What does a sound designer do?


A sound designer can be the one who plans the overall sonic theme of a project, or it sometimes refers to someone who makes sounds not found in nature.

For example, I had a scene where a woman from the bomb squad was getting in her suit to go and diffuse a bomb. Before the bomb went off, we had a helicopter circling, we had all the citizens saying, “Oh my God, what's going on? I heard it's a bomb!” We had police sirens and all this confusion going on. Then, when the woman starts to walk towards the bomb, I had the mixer slowly take everything out so all you can hear is the Foley of her walking up toward the bomb and her breathing, which was somebody in group ADR cupping their hands around their mouth so it sounded like it was inside the suit. It gives you this feeling of being in her shoes. Then, when the bomb went off, I had everything come flooding back in—the helicopter, people screaming, dogs barking, car alarms going off. Chaos!

It just helps tell the story with sound. It focuses your attention, just like the cameraperson will rack the focus to highlight certain things. That's what I do with sound.


What Zoom gear do you use?


I have pretty much the full Zoom arsenal. I have the F1, the H3-VR, the H6 and all the attachments, including the stereo shotgun and the shock-mounted X/Y mics. I also have the F6, the F8, the F8n and the F-Control.

I love to throw a lot of mics at a session. With the new recorders like the F8n, I have eight inputs, and I love to use as many as possible because it gives me options and backups. Handheld mics, mics up on stands, mics taped onto cars or guns, contact mics stuck right on things. Having so many channels is great. If there's a surface, I'll put a mic on it.

How did you get involved with audio in the first place?


Completely by accident, actually. I was going to school for computer programming and I wound up meeting a guy in a programming course who was doing sound for post.

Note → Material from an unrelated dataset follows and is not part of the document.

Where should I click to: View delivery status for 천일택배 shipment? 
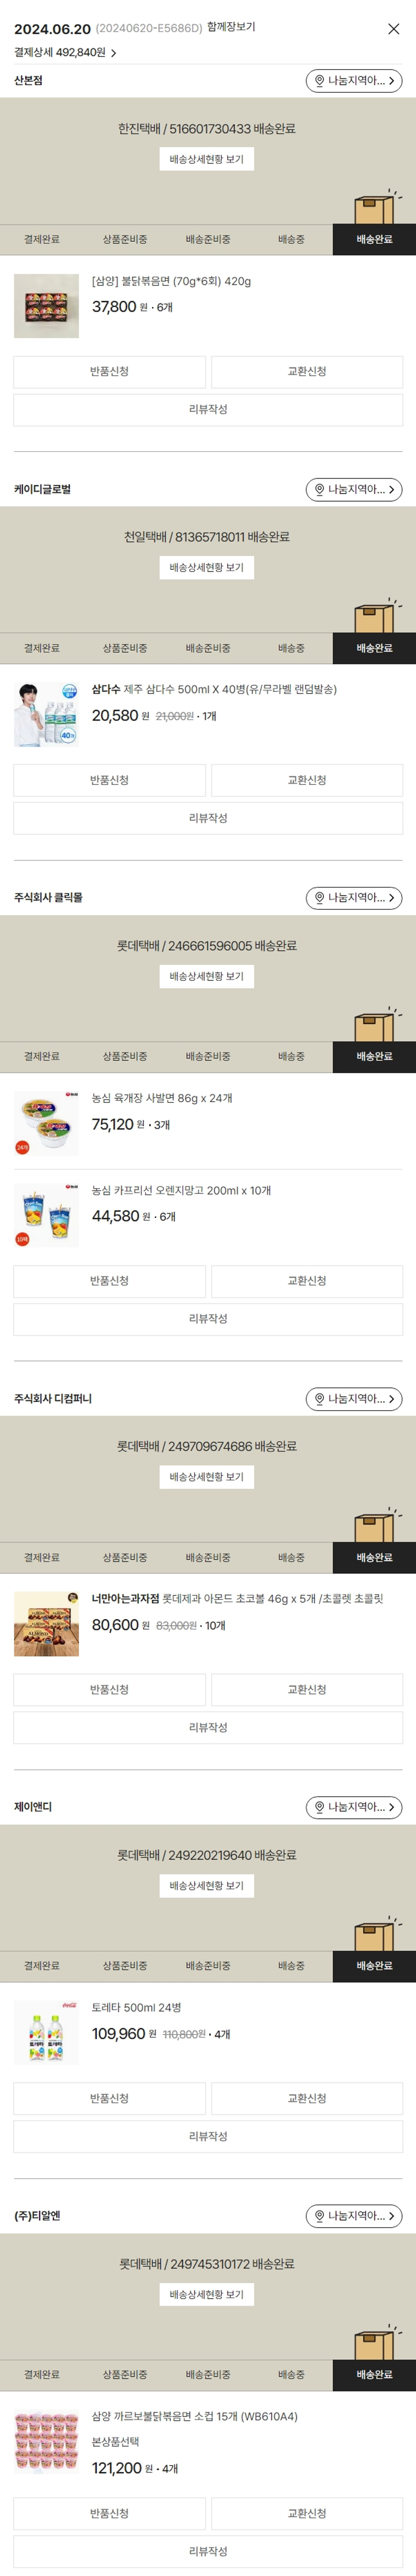[x=206, y=568]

This was back in the day when things were analog and people were cutting on film, but he wanted to be able to use computers to do it. I programmed a database for him to categorize his sound effects, and after a while, he said, “I'm thinking of using computers to actually cut the sounds. What do you think of helping with something like that?”

He was over at Soundelux. I started there October of '88 as an assistant and within a few years wound up designing sound effects. People always hate me for how quickly my career took off, but the first movie I ever worked on was Born On The Fourth Of July by Oliver Stone. Using the digital platform, you could do much cooler stuff. You could manipulate the sound in so many more ways. So we were cutting all the cool design stuff, slowing down helicopters and bullets and things. And so that's how I started. Eventually, other editors started coming over to the digital side. A number of people left the industry, but a lot of the good cutters just embraced it when they saw what the tools could do.

What kinds of sound work have you done throughout your career, and how did you land on being a sound designer and supervisor?


I always liked the effects side of things. I started in features, and for the first eight years or so, I'd done nothing but features, Super Bowl commercials and a handful of music videos—including some Michael Jackson videos, which were a lot of fun to work on. I did a few cartoons over at a friend’s studio, and then I wound up doing Nash Bridges and The Shield. Those were the first TV shows that I ever worked on, and it was great.

I supervised my first movie for Bryan Singer back in '93 and continued to do it sporadically for a while. Now I'm almost completely supervising. As a sound supervisor, I have to make sure that everything works, especially knowing what the director and the producer are hoping to get. If it's my first project with a director, then I spot it with them and ask a lot of questions. I could show up with something really cool, but if it's not what they want, then it’s all for nothing.

Mark Lanza Candid

What’s your go-to recording rig?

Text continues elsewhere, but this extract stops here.